Je ne l’écoute pas et m’adresse à Odin et à Thor.
— Est-ce que j’ai gagné ?
— Une victoire totale ! crie Thor, qui a plus l’air d’un surfer que d’un dieu.
Il s’approche de nouveau et arrache l’épée de Beliel.
— Tu peux te relever, me dit-il.
Je devrais le faire. Or, quelque chose en moi refuse.
D’une certaine manière, j’ai envie de trucider le lutin qui se trouve sous moi. J’avale la salive au goût de bile qui me brûle la gorge.
Beliel feule comme un chat en colère. Je bascule mon poids, éloigne mon épée de sa gorge, mais la garde pointée vers lui.
— C’est nous qui nous en occupons, guerrière, me dit Thor.
Trois hommes viennent l’attraper, l’entraînent hors de la salle et le poussent sous le soleil printanier. Tout le temple vibre et résonne sous les cris des guerriers…, des acclamations. Ils m’acclament !
J’essaie de reprendre mon souffle et me redresse pour faire face à Odin qui me sourit gentiment. Astley se trouve à côté de lui. Je suffoque toujours. Il paraît si vivant et si beau… Son visage… Je suis incapable de décrypter. D’où sort-il ?
— Est-ce que j’ai gagné ?
C’est ce que Thor vient de dire, mais la décision revient à Odin.
— Tu as gagné, dit-il, les yeux pétillants. Tu as gagné, Zara, reine des lutins des Étoiles. Tu as gagné et avec les honneurs.
Je me retiens pour ne pas sauter de joie. Il me sourit et, soudain, une vague de bonheur me submerge.

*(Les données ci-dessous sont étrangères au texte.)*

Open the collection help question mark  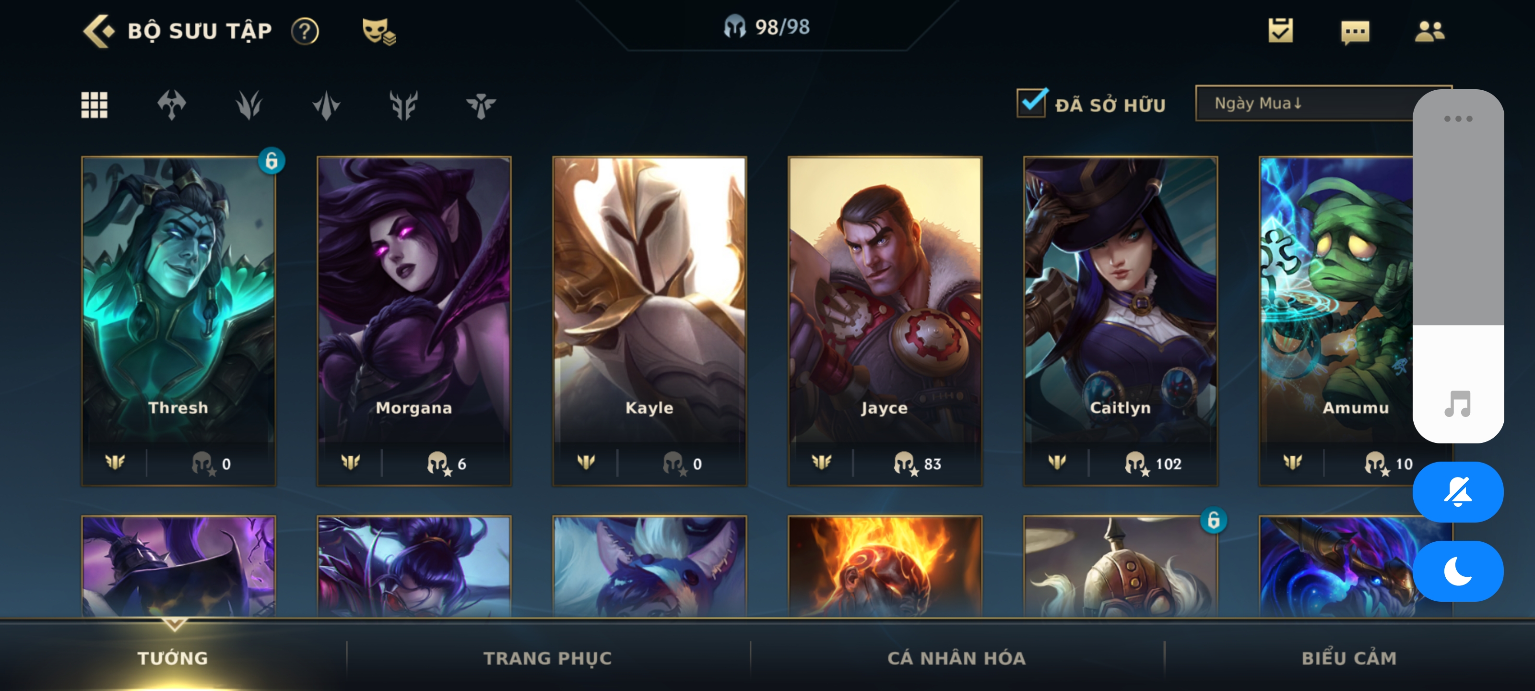pos(305,31)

Sans réfléchir, je saute par-dessus la table et me jette dans ses bras.
Les guerriers commencent à siffler et à taper joyeusement sur la table.
— Tu es stupéfiante, me crie Astley à l’oreille.
Je lui passe les bras autour du corps et le serre contre moi.
— Tu étais dans ma tête. J’entendais ta voix. Ton soutien m’a rendue plus forte. Je suis contente que tu sois là.
Il se met à rire.
— J’étais inquiet, mais je n’éprouvais pas le moindre doute. J’étais certain que tu y arriverais.
Je me penche pour étudier son visage.
— Un instant ! Comment es-tu arrivé ici ?
— Odin m’a fait mander lorsqu’on est venu chercher Frank.
Je m’écarte de lui.
— La bataille ? Issie, Cassidy et Dev ? Nos lutins ?
— Nous avons gagné, grâce à ta grand-mère, surtout.
Tes amis et nos lutins sont en sécurité, dit-il en s’éloignant un peu plus.
Nous sommes à une distance de bras et j’ai l’impression qu’un gouffre nous sépare.
— À présent, va chercher ton loup, Zara. J’attendrai ton retour à Bedford.